TASK INPUT »
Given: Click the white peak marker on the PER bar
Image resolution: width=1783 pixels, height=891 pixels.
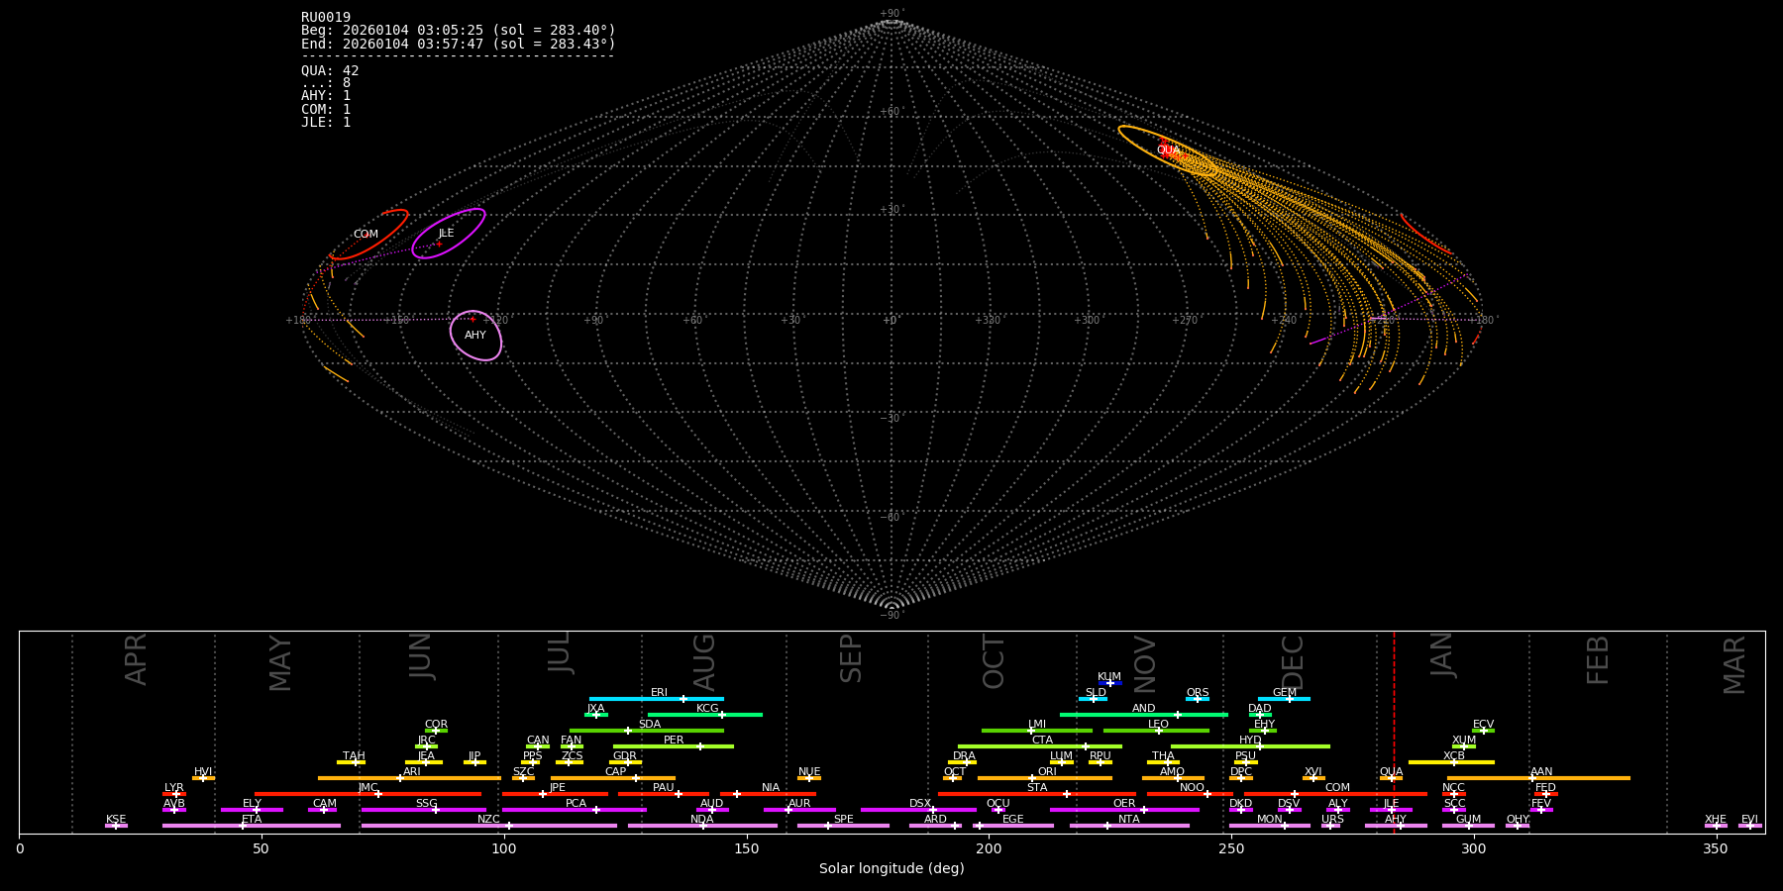Looking at the screenshot, I should click(x=699, y=746).
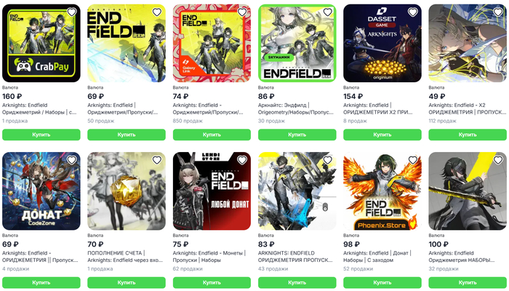Toggle heart on Lendi Store card
This screenshot has width=509, height=291.
[x=242, y=160]
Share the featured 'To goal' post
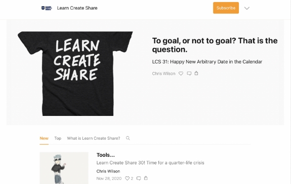291x184 pixels. click(196, 73)
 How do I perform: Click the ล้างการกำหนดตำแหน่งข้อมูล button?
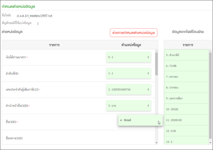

STATED EXERCISE »
Rewrite all the records above, replacing "marker" with "indicator" and keeping everything else the same, but leave out the pictures.

RESULT FOR THIS TASK »
Given: Click the white peak indicator on the PER bar
Image resolution: width=1783 pixels, height=891 pixels.
Looking at the screenshot, I should click(x=699, y=746).
Toggle heart on Lendi Store card
This screenshot has width=509, height=291.
[x=242, y=160]
Share the featured 'To goal' post
291x184 pixels. click(196, 73)
 How do I perform: Click the ล้างการกำหนดตำแหน่งข้อมูล button?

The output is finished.